### Short problem
Switch every "computer-use agent" in the lines below to "desktop agent", leaving everything else unchanged.

Word and item position lines:
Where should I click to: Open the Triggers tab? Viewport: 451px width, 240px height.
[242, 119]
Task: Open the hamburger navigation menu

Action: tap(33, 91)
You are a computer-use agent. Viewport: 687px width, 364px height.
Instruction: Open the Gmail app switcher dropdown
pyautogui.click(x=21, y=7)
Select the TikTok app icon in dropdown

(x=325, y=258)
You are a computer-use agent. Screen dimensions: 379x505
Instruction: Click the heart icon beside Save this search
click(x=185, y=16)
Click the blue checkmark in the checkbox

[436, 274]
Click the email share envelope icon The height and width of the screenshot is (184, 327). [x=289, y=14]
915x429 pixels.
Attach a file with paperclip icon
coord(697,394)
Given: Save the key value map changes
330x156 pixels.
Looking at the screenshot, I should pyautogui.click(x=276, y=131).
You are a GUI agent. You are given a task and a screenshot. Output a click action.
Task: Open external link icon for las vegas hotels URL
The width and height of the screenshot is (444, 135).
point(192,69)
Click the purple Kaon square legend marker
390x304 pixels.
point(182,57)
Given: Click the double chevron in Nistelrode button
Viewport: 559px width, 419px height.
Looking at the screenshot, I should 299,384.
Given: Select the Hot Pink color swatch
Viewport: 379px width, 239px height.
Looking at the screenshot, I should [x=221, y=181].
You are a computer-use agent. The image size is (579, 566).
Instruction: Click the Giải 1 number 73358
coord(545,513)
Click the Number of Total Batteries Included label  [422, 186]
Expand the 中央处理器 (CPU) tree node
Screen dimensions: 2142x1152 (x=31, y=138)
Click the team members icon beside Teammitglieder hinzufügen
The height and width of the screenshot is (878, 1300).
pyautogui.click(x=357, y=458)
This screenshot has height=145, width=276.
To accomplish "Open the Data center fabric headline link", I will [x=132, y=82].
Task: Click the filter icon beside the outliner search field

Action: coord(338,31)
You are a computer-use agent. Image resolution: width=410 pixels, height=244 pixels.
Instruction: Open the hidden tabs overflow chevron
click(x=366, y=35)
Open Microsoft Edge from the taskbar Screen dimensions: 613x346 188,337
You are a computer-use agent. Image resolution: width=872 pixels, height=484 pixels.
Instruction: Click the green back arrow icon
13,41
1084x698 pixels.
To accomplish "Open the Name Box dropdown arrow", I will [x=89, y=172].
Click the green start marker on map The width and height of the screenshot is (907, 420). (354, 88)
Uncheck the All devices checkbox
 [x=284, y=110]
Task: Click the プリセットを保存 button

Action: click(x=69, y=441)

### Problem solution
Where should I click to: Open the Triggers tab? Viewport: 451px width, 240px height.
[242, 119]
Task: Open the hamburger navigation menu

Action: tap(33, 91)
You are a desktop agent. Viewport: 687px width, 364px height.
Instruction: Open the Gmail app switcher dropdown
pyautogui.click(x=21, y=7)
Select the TikTok app icon in dropdown

(x=325, y=258)
You are a desktop agent. Screen dimensions: 379x505
Instruction: Click the heart icon beside Save this search
click(x=185, y=16)
Click the blue checkmark in the checkbox

[436, 274]
Click the email share envelope icon The height and width of the screenshot is (184, 327). [x=289, y=14]
915x429 pixels.
Attach a file with paperclip icon
coord(697,394)
Given: Save the key value map changes
330x156 pixels.
Looking at the screenshot, I should pyautogui.click(x=276, y=131).
You are a GUI agent. You are given a task and a screenshot. Output a click action.
Task: Open external link icon for las vegas hotels URL
The width and height of the screenshot is (444, 135).
point(192,69)
Click the purple Kaon square legend marker
390x304 pixels.
point(182,57)
Given: Click the double chevron in Nistelrode button
Viewport: 559px width, 419px height.
Looking at the screenshot, I should 299,384.
Given: Select the Hot Pink color swatch
Viewport: 379px width, 239px height.
Looking at the screenshot, I should [x=221, y=181].
You are a desktop agent. The image size is (579, 566).
Instruction: Click the Giải 1 number 73358
coord(545,513)
Click the Number of Total Batteries Included label  [422, 186]
Expand the 中央处理器 (CPU) tree node
Screen dimensions: 2142x1152 (x=31, y=138)
Click the team members icon beside Teammitglieder hinzufügen
The height and width of the screenshot is (878, 1300).
pyautogui.click(x=357, y=458)
This screenshot has height=145, width=276.
To accomplish "Open the Data center fabric headline link", I will [x=132, y=82].
Task: Click the filter icon beside the outliner search field

Action: coord(338,31)
You are a desktop agent. Image resolution: width=410 pixels, height=244 pixels.
Instruction: Open the hidden tabs overflow chevron
click(x=366, y=35)
Open Microsoft Edge from the taskbar Screen dimensions: 613x346 188,337
You are a desktop agent. Image resolution: width=872 pixels, height=484 pixels.
Instruction: Click the green back arrow icon
13,41
1084x698 pixels.
To accomplish "Open the Name Box dropdown arrow", I will [x=89, y=172].
Click the green start marker on map The width and height of the screenshot is (907, 420). (354, 88)
Uncheck the All devices checkbox
 [x=284, y=110]
Task: Click the プリセットを保存 button

Action: click(x=69, y=441)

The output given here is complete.